Hep hissediyordum. Paylaşmıyordum hissediyordum yine de. Konu ettiler onlarda aynı şeyleri düşünüyorlarmış.
Bisiklete biniyorsunuz biniyorum. Bir yerlere gitmek için değil benimkisi. Kalp kaslarımı yeniden güçlendirmek için bir odada kalp atışlarının tansiyonun devamlı ölçülerek yapılan bir durum.
Ara sıra aslında ara sıra değil her zaman hem de neredeyse hep aynı dakikalarda hep aynı yerde aklıma “yahu sen deli misin? Git evine otur ne işin var burada?” pişmanlığını isyanını yaşıyorum yine de devam sonra her şey normale dönünce bir anda düşüncelerim de normale dönüyor bir rahatlık geliyor. Yokuş tırmanırken orta yerlerde aynı şeyleri düşünüyorlarmış. Çıkılıp bitirilen bir yokuştan sonra bırakmak yok yola devam bir rahatlama bir huzur.
Hayat da galiba hep böyle.
Yokuşun yarısında ortasında “ne işim var burada?” isyanı. Başka bir yokuşun ortasına kadar.
Tabii hep yokuş olan hayatlar var.
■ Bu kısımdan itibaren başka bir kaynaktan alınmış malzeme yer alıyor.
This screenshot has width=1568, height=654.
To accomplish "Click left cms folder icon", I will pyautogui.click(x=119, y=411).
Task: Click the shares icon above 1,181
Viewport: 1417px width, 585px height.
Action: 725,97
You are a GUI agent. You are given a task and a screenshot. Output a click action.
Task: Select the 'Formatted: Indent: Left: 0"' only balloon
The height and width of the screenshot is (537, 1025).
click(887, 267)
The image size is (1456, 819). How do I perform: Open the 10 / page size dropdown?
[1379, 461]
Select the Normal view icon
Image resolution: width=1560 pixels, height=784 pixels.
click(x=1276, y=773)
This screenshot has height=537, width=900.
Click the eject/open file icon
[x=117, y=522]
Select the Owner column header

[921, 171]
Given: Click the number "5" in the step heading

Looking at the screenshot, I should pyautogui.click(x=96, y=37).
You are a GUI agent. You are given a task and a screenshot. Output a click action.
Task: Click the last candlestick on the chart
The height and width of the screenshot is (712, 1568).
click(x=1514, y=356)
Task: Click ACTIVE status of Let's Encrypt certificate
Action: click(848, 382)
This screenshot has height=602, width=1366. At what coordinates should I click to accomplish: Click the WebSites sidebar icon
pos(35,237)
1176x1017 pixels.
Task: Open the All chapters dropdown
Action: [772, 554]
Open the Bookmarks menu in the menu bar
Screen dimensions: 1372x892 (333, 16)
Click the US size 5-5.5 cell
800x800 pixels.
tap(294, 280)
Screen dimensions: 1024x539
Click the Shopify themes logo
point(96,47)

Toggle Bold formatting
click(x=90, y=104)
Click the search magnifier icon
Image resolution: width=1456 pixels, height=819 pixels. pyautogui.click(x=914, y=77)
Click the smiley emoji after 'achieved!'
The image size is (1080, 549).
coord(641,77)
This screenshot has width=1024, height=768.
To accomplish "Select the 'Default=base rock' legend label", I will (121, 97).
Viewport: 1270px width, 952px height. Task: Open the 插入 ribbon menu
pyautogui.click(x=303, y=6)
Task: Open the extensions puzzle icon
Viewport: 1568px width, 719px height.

Onlarda hep isyan hep isyan. Yokuşları olmayan hayatlar da var.
Kalp kasınızı çok yormayın iyi kullanın en iyisi gençken aşk meşk bir şeyleri çok sevmek hayatı çok kafaya takmak.
Kalp kasınızı iyi kullanın. Hayatı iyi kullanın. Tam orta yerinde bir isyan. Hep hissediyordum hissediyorum.